Little is known about the fibre type dependence of energy expenditure in human muscle fibres. Improvements in 31P NMR spectroscopy have made it possible to estimate ATP consumption during twitch stimulation and during maximal voluntary contraction in skeletal muscle in vivo (Boska, 1991; Blei et al. 1993a,b; Turner et al. 1993). However, the large heterogeneity in fibre properties and the variability in fibre type distribution make it very difficult to determine the differences in ATP consumption at the cellular level. Using permeabilized muscle fibres obtained from biopsies from healthy volunteers, Stienen et al. (1996) showed that considerable differences exist in myofibrillar ATPase activity (and isometric tension cost) between fibres of different type. However, so far nothing is known about the partitioning of the SR and AM ATPase activity in human skeletal muscle fibres.

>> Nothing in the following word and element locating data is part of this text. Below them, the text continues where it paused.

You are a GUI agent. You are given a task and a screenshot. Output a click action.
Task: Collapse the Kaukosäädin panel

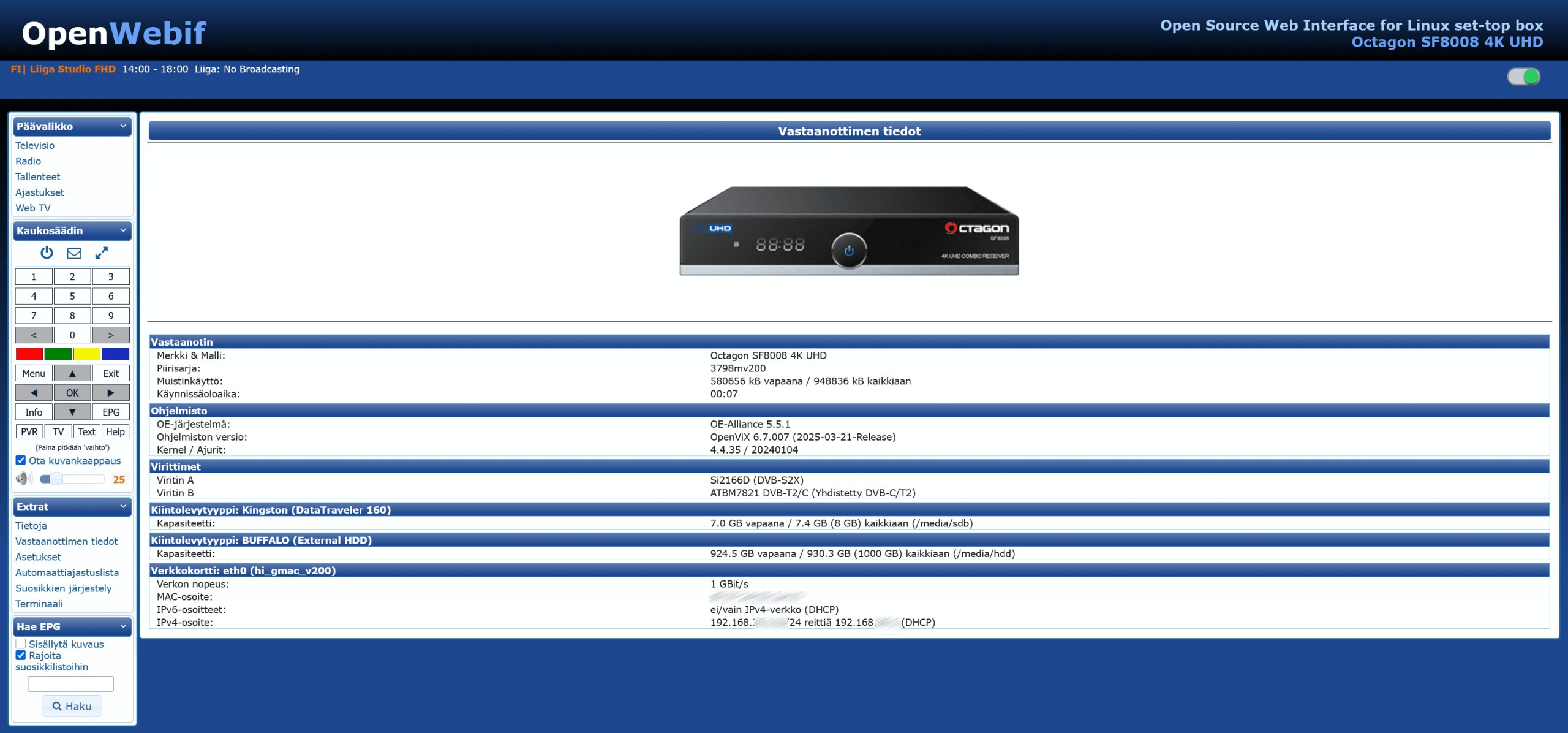[x=123, y=230]
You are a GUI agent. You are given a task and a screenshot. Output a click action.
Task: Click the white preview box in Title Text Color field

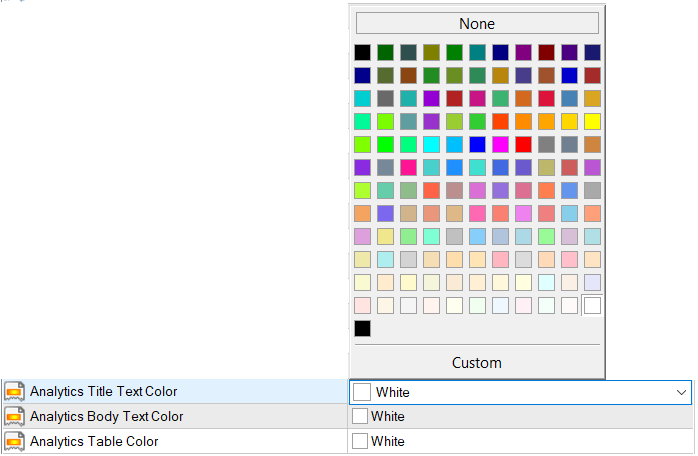[x=362, y=392]
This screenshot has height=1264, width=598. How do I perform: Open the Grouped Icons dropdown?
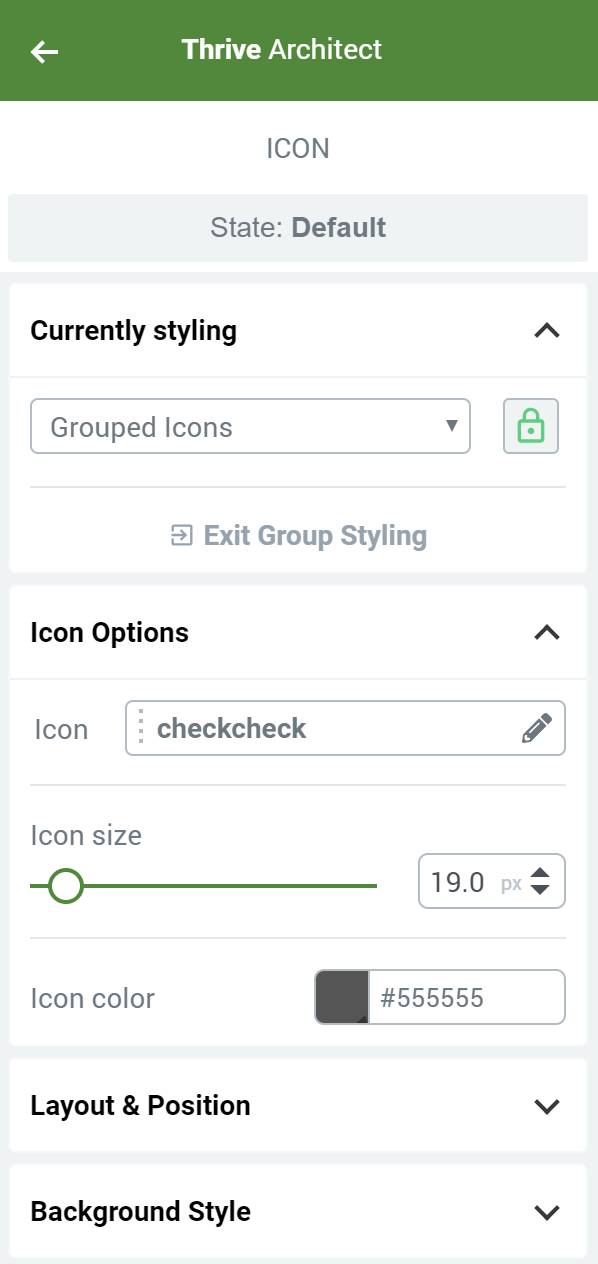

The present study aimed to determine the maximum rates of ATP consumption for the SR Ca2+ pump and for the actomyosin interaction in single human skeletal muscle fibres during isometric contraction and their fibre type dependence. For this purpose single fibres were used which were made permeable by means of saponin treatment. Saponin permeabilizes the surface membrane of the fibres but does not affect the SR Ca2+ pump (Launikonis & Stephenson, 1997). Since the non-ionic detergent Triton X-100 effectively destroys the SR, we compared the ATPase activity before and after Triton X-100 treatment in order to quantify the AM and SR ATPase activity in the same preparations.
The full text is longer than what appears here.